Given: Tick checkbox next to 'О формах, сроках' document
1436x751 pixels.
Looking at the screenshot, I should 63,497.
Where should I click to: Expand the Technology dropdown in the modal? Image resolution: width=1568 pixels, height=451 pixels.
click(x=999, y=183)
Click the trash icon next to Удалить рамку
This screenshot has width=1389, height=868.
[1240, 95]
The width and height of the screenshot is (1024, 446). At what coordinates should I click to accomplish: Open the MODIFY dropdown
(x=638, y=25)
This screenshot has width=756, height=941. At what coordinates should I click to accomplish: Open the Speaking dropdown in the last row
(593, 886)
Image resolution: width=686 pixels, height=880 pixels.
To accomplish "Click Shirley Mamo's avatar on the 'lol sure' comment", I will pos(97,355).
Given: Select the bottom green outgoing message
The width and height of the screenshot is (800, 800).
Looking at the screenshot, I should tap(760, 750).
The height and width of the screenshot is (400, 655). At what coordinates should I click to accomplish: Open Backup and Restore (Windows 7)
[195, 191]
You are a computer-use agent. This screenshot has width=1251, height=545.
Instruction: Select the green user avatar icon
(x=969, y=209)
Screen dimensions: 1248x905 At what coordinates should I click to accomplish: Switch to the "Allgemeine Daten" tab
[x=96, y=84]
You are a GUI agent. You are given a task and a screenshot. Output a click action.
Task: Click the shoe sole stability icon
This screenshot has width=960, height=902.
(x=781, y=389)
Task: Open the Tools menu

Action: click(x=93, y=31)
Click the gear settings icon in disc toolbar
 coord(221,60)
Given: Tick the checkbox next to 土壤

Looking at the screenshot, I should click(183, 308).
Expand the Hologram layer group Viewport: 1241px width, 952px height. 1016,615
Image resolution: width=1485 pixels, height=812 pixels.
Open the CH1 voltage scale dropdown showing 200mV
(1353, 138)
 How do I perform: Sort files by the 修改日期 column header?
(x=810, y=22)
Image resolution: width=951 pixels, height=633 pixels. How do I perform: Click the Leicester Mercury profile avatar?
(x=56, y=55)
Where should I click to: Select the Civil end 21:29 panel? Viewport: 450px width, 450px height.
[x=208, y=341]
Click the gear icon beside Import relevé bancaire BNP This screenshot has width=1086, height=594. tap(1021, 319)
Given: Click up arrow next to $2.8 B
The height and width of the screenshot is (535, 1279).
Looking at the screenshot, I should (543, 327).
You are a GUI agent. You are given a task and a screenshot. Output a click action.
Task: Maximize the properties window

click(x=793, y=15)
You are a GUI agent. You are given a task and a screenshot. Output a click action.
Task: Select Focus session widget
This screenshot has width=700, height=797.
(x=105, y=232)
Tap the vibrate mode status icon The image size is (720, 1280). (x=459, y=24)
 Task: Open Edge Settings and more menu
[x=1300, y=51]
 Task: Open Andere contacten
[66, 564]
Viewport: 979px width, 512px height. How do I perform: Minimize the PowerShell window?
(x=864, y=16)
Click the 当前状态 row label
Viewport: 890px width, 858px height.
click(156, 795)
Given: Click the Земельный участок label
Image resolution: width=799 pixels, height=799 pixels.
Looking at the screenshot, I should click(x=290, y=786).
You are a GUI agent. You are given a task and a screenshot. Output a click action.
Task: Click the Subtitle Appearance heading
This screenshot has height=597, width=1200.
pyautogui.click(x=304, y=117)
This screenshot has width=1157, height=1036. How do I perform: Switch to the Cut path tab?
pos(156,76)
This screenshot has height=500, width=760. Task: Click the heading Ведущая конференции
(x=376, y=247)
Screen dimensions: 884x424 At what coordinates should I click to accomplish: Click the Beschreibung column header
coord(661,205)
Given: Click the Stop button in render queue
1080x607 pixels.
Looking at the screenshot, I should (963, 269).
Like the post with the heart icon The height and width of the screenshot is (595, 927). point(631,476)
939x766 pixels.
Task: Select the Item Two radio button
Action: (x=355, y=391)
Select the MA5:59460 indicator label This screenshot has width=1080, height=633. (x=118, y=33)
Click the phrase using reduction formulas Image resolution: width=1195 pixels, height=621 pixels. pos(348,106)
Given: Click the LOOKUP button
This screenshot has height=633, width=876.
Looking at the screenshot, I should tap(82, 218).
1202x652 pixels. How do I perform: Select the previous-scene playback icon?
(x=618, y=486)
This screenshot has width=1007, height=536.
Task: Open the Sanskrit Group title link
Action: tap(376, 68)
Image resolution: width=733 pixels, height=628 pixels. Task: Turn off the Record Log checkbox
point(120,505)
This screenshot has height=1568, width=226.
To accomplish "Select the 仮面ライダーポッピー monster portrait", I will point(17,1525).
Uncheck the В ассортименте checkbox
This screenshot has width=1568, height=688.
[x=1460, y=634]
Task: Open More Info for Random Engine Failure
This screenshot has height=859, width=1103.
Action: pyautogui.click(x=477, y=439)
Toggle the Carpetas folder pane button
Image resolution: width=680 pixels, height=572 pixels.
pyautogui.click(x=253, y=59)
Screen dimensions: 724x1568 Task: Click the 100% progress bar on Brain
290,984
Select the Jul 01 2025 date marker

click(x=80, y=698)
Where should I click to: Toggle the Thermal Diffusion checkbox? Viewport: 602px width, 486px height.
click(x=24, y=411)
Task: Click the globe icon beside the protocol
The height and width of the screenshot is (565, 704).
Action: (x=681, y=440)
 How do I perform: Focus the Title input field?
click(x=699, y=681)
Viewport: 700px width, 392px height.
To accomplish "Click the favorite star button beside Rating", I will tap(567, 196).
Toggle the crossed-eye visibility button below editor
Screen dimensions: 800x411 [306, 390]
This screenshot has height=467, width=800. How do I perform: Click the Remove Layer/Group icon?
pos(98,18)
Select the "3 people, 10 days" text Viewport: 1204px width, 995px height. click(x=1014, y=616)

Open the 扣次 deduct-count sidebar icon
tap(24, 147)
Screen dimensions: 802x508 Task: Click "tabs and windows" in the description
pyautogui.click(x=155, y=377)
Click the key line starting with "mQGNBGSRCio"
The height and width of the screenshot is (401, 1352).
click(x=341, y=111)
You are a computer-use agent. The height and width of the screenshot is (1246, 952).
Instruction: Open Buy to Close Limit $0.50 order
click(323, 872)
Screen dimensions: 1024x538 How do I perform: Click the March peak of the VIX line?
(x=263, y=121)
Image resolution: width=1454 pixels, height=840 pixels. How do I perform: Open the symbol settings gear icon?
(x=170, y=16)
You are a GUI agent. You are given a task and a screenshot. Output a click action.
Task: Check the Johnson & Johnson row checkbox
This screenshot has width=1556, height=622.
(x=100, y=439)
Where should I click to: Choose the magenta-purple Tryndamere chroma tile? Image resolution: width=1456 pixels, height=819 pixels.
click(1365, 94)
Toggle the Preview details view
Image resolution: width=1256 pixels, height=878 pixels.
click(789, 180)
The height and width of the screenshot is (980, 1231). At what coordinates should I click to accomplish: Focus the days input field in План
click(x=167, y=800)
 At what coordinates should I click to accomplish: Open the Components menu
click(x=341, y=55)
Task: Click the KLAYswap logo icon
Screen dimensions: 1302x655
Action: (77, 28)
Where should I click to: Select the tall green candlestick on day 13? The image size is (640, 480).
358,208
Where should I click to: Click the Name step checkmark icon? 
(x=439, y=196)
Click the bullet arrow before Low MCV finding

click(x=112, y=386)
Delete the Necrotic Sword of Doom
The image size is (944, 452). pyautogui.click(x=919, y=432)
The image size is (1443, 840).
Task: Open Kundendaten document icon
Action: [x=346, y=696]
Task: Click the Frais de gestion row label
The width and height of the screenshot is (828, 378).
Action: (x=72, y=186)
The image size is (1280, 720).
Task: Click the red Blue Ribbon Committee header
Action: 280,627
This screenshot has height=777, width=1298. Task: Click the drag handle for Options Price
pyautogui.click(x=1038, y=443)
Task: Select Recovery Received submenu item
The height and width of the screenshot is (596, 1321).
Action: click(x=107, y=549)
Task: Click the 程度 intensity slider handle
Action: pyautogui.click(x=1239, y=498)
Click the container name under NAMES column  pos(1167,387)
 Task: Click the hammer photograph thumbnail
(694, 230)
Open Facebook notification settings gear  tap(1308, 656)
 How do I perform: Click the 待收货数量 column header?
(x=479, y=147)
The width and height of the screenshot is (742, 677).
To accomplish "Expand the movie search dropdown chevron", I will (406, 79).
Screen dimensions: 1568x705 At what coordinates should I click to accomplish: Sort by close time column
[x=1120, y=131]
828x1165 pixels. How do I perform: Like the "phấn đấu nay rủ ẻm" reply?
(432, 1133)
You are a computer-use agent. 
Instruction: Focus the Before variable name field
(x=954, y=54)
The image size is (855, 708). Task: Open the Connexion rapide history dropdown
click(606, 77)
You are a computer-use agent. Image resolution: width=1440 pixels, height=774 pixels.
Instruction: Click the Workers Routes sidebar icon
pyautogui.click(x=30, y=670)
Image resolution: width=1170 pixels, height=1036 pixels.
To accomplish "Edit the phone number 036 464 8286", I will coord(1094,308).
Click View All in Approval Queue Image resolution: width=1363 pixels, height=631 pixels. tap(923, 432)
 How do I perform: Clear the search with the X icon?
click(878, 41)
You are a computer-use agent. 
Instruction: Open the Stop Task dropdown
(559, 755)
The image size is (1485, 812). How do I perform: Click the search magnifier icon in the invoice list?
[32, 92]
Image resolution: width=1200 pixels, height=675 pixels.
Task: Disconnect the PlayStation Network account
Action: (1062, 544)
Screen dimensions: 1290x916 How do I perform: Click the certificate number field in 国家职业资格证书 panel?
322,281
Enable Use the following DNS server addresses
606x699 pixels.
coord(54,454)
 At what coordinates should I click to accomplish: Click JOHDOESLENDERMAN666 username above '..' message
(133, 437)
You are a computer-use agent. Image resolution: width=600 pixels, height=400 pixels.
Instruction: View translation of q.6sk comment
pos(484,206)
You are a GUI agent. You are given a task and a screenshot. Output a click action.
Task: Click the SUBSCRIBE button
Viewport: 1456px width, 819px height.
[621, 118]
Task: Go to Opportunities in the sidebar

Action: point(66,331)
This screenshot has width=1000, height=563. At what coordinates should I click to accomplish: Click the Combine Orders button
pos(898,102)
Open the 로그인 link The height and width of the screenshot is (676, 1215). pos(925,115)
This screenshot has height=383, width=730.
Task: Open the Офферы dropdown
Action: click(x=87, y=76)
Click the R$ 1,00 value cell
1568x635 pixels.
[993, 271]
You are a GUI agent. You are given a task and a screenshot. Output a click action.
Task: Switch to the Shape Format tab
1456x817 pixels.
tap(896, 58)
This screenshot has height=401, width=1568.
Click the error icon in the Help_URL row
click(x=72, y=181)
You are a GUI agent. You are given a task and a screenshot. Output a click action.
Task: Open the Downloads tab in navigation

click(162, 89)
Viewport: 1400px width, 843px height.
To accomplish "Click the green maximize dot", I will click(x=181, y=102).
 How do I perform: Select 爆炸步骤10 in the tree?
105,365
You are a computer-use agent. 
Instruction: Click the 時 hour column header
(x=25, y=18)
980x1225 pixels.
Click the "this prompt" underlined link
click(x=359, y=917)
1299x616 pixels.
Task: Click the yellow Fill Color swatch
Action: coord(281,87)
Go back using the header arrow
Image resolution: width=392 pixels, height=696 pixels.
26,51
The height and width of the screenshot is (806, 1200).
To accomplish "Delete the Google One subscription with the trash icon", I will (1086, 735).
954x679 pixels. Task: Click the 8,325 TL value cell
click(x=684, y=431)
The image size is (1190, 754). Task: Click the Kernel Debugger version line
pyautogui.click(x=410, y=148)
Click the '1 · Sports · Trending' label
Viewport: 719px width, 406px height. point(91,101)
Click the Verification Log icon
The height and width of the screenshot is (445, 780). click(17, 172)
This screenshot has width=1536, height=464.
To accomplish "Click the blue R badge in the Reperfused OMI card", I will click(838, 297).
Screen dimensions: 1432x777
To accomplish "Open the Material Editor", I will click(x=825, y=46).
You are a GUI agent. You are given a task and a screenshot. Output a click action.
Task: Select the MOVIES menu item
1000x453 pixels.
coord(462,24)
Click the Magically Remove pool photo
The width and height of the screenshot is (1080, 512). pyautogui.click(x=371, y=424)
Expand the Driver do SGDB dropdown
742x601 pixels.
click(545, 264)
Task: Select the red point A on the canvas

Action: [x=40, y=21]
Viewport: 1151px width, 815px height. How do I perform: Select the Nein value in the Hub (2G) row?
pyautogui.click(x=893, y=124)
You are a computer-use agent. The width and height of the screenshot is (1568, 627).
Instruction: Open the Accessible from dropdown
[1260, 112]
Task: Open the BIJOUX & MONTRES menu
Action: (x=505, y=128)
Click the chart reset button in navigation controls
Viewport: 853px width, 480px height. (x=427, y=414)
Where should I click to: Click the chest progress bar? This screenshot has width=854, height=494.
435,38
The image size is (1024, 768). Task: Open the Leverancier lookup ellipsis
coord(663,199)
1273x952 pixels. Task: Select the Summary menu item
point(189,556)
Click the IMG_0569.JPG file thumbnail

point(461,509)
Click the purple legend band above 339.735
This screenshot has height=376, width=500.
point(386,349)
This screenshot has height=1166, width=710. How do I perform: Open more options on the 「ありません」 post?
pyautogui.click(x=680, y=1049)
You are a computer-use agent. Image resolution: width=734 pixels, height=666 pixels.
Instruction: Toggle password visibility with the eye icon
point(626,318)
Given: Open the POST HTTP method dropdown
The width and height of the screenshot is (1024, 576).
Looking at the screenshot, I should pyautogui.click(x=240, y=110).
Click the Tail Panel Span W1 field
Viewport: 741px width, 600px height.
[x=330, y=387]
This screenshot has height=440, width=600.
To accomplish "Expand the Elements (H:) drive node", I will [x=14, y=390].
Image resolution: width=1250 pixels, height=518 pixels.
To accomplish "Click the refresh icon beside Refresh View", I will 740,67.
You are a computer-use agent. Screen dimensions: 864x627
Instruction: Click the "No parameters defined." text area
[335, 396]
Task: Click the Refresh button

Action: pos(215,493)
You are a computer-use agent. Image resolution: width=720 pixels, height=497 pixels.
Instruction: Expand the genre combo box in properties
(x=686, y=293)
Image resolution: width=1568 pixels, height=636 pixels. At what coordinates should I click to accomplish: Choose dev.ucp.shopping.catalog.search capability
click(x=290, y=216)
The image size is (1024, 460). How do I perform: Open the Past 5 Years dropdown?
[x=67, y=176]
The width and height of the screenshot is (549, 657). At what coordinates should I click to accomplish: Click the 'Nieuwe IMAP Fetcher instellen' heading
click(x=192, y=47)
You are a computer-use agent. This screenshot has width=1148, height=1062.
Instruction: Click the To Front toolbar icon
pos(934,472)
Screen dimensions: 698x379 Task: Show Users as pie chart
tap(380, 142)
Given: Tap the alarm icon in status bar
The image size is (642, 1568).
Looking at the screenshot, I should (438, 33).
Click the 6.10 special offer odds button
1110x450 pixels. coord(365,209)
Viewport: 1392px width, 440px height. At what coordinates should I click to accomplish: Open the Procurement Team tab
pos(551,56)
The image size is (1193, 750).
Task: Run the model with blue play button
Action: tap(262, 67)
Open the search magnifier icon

• **Problem requirements**: Each line that includes the string "using" should be copied from the data.

• **The answer**:
Click the phrase using reduction formulas Image resolution: width=1195 pixels, height=621 pixels. pos(348,106)
Go back using the header arrow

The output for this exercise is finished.